LDAP and SAML mutually exclusive?
Created by: explody
We have a problem that may be a bug or may be "we're doing it wrong".
We set up GitlLab for LDAP, which worked great, then proceeded to add SAML as well, with the idea that users could login either with their LDAP creds or via our SSO, since the SSO is not quite ubiquitous in our org yet and also since LDAP contains quite a bit of data that the SSO provider does not (such as Twitter handle, etc.). The fields that overlap in LDAP and our SSO do match up, i.e. email, firstname/lastname, uid (as [email protected]).
The bug is thus:
- A user that has not been created yet can log in via SSO and the user is created on the fly.
June 01, 2014 11:49: User "Org User" ([email protected]) was created
June 01, 2014 11:49: (OAuth) Creating user [email protected] from login with extern_uid => orguser- If that user logs out, then logs in with LDAP credentials, it works and we can see the user object being updated in the logs:
June 01, 2014 11:51: (LDAP) Updating legacy LDAP user [email protected] with extern_uid => uid=orguser,ou=People,dc=domain,dc=com- The "bug" occurs if the same user then tries to log in w/ SAML SSO after having logged in with LDAP creds. It appears that GitLab doesn't manage to associate the incoming SAML user with an existing user record, tries to create a new user, and fails on an email address conflict: (we added a few 'puts' lines in the code so we could see what was going on. we also notice that "username" is coming through as blank thought that doesn't seem to affect user creation or login)
==> log/unicorn.stdout.log <==
{:extern_uid=>"orguser", :provider=>"saml", :name=>"Org User", :username=>"", :email=>"[email protected]", :password=>"stuff", :password_confirmation=>"stuff"}
==> log/production.log <==
Completed 422 Unprocessable Entity in 128ms
ActiveRecord::RecordInvalid (Validation failed: Email has already been taken, Email has already been taken, Username has already been taken, Username already exists):
lib/gitlab/oauth/user.rb:47:in `create'
app/controllers/omniauth_callbacks_controller.rb:46:in `handle_omniauth'
app/controllers/omniauth_callbacks_controller.rb:9:in `block (2 levels) in <class:OmniauthCallbacksController>'
app/controllers/application_controller.rb:59:in `set_current_user_for_thread'We thought this might qualify as a bug since the user is gracefully updated when doing auth in order of 1)SAML then 2)LDAP, but throws errors when trying SAML again.

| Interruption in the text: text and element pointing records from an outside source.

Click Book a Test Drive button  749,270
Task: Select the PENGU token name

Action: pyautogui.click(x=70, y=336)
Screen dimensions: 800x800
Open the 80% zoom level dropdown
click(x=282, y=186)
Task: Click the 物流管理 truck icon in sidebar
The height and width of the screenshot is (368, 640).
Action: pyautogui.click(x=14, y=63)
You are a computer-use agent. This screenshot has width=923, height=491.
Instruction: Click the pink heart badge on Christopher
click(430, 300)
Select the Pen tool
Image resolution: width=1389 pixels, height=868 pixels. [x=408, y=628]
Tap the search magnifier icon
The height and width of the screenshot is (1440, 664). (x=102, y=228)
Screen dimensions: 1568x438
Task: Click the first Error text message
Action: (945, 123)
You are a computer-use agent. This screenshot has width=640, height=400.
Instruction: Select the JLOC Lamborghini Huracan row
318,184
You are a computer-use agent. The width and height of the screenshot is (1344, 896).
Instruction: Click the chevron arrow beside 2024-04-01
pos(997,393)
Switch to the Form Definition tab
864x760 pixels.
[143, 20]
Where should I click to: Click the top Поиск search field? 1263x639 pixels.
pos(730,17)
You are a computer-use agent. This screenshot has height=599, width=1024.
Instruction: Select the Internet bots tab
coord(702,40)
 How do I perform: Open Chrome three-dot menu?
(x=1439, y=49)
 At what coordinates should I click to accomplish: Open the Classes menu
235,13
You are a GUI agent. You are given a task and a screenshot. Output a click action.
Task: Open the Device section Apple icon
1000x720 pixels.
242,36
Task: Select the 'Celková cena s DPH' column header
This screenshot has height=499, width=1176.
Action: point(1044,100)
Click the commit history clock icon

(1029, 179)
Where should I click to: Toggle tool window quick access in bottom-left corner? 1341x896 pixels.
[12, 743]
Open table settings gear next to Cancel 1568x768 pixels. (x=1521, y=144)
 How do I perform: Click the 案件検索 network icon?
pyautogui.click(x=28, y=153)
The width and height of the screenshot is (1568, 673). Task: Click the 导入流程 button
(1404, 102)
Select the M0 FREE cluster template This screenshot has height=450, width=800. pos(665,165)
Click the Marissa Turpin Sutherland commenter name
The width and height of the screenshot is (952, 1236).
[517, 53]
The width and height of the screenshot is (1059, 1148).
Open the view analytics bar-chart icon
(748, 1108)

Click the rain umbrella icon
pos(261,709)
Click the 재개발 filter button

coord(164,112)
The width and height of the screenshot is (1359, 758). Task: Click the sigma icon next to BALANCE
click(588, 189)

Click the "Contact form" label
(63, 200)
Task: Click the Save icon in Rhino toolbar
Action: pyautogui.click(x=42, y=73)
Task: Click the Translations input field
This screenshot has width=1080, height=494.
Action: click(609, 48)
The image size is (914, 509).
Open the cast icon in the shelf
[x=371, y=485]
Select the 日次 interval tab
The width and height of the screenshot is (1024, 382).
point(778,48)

We did notice that there is a 'provider' attribute in the user model, implying that any given user would have only one provider, which also implies to us that a user would only be provided/auth'd from one source. Though since the user model updates when switching auth from SAML to LDAP, that also seems that it would do the same if switching login from LDAP to SAML.
So,
- Is this a bug or is a SAML misconfig preventing the users from being found, leading to the second attempted user creation?
- Should a user be able to auth off of multiple sources, back and forth?